Chertoff's comments came in advance of meetings next week in Britain, Belgium and the Netherlands with his security counterparts. It is his first trip to Europe since taking over at the department this year.

He said international standards for passenger and cargo screening (search), information sharing and law enforcement cooperation would foster "security envelopes." This would enable legitimate travelers and goods to move quickly and easily, avoiding delays from repeated identification checks.

Current systems to check passengers and cargo are "the most primitive kind of screening in many respects," Chertoff said, urging the use of more sophisticated technology.

"This is the first step in what has to be ultimately a worldwide effort," Chertoff said.

For the past two years, the department has used fingerprints and other methods to track foreigners who enter the United States and has screened cargo intended for the United States even before it leaves its international port of origin.

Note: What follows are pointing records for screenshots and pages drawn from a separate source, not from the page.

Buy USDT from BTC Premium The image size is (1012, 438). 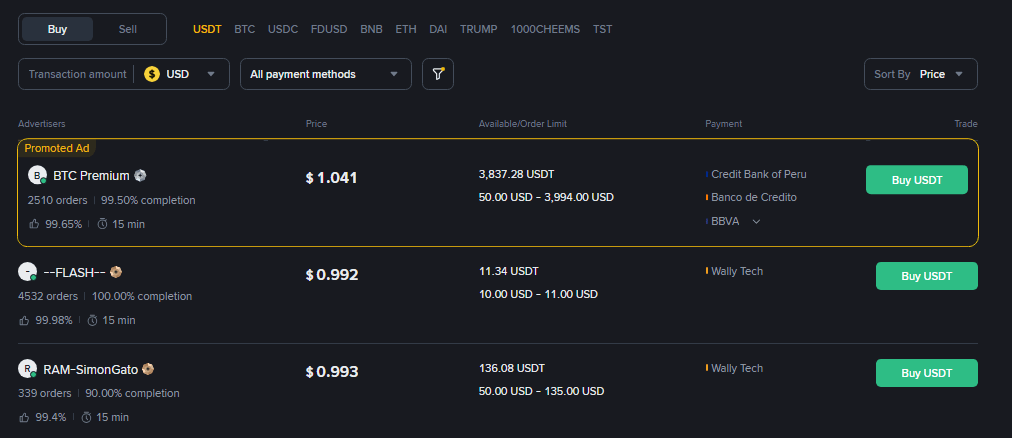(916, 179)
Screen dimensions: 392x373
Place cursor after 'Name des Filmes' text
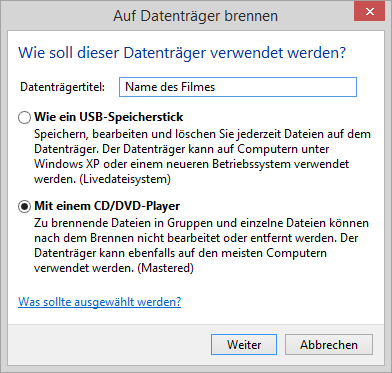click(216, 87)

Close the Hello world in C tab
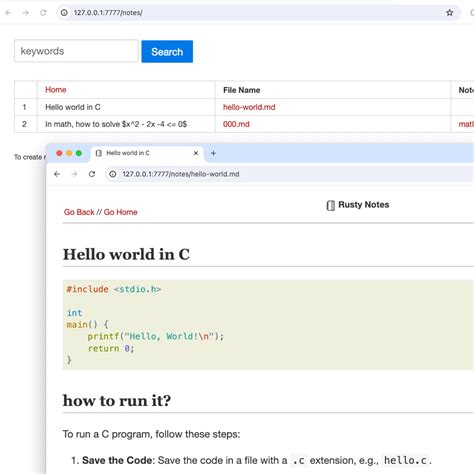(196, 153)
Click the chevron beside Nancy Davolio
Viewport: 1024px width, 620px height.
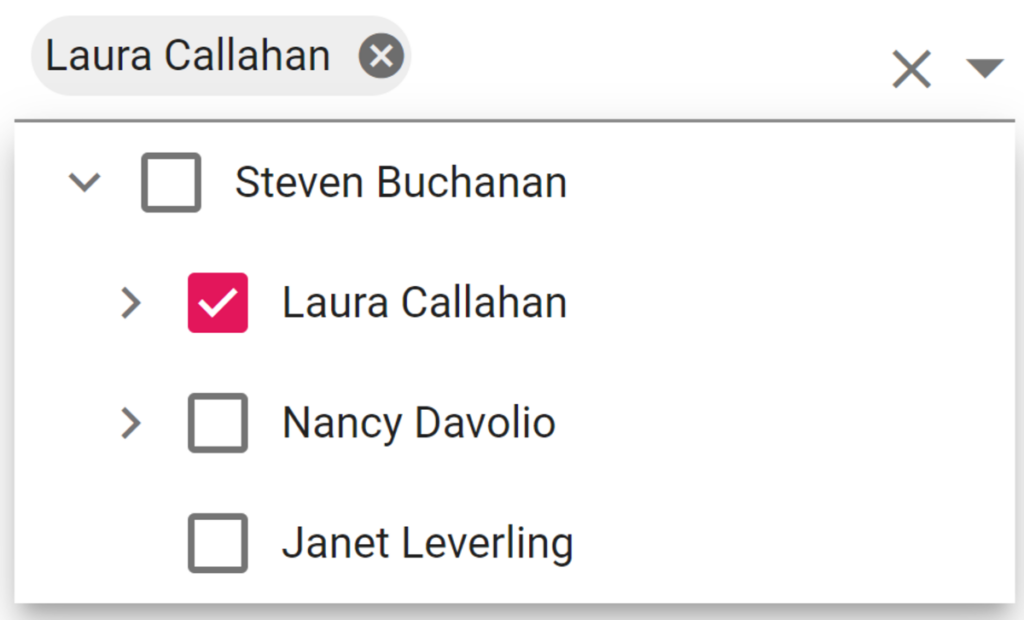click(x=131, y=423)
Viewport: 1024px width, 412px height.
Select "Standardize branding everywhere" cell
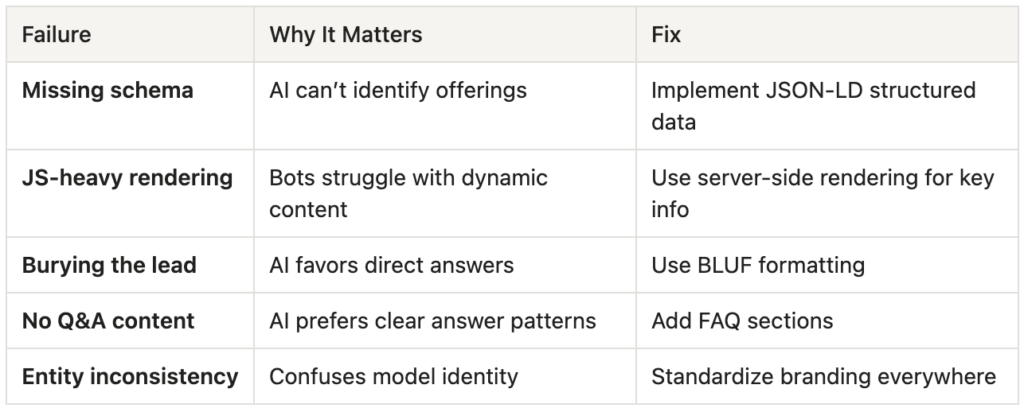(823, 377)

David Heyman, homeland security director of the organization where Chertoff spoke, said Chertoff's predecessor, Tom Ridge (search), generally did not focus much on the international aspects of the job.

"Chertoff is out of the box and has conceptualized homeland security as an international issue," Heyman said. "That's something you didn't hear before. Part of that may be a reflection of how little we did over the last couple of years."

Weeks before he stepped down, Ridge created the position of a full-time Homeland Security attache to the European Union. Ridge did meet with his counterparts from Mexico, Canada, Britain, Spain and Germany during his two years as secretary.